The California Legislature just sent another “stop me before I vote again” bill to the Governor. Assembly Bill 890 proposes to limit severely the scope of voter-sponsored, pro-development land use initiatives. The Governor has until October 15th to decide whether to sign the bill into law. The actual effect of AB 890, if enacted, may need to be resolved in litigation.

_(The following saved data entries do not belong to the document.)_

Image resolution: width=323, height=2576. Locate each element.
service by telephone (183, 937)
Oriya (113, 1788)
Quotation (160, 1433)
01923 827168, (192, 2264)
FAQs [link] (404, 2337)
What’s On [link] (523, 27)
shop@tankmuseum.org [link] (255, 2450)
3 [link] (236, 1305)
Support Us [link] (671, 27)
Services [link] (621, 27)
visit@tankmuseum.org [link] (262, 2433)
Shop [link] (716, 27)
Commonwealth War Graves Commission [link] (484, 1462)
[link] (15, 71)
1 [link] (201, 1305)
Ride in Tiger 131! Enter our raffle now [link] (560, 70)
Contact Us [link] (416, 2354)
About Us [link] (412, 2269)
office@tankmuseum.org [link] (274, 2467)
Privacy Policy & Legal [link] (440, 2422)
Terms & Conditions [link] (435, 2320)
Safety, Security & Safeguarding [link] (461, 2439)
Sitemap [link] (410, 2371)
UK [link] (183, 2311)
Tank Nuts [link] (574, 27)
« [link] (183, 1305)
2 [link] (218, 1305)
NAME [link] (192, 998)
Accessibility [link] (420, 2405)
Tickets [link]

*** Update: On October 15th, Governor Brown vetoed AB 890 ***
The bill would enact new provisions of the Government Code that delegate exclusive authority to city councils and boards of supervisors to determine certain general plan, specific plan and zoning decisions. Courts have determined that when the legislature delegates authority over an issue exclusively to councils and boards, voter action regarding those issues is precluded. However, AB 890 also purports to preserve to the voters their power of referendum, and to allow councils and boards of supervisors to place pro-development measures on the ballot. AB 890 also proposes to prohibit the approval or amendment of a development agreement by initiative, while retaining provisions of existing law which state that a development agreement is a legislative act subject to referendum. AB 890 states that it applies to charter cities as well as general law cities.
The general plan, specific plan and zoning decisions that would be exclusively delegated under AB 890 (and therefore could not be pursued in a voter-sponsored initiative) are those that would:
- Convert a discretionary land use approval necessary for a project to a ministerial approval.
- Change a land use designation or zoning district to a more intensive designation or district, with the most intense use defined as industrial uses, followed by commercial uses, office uses, residential uses, and then agricultural or open-space uses.
- Authorize more intensive land uses within an existing designation or district.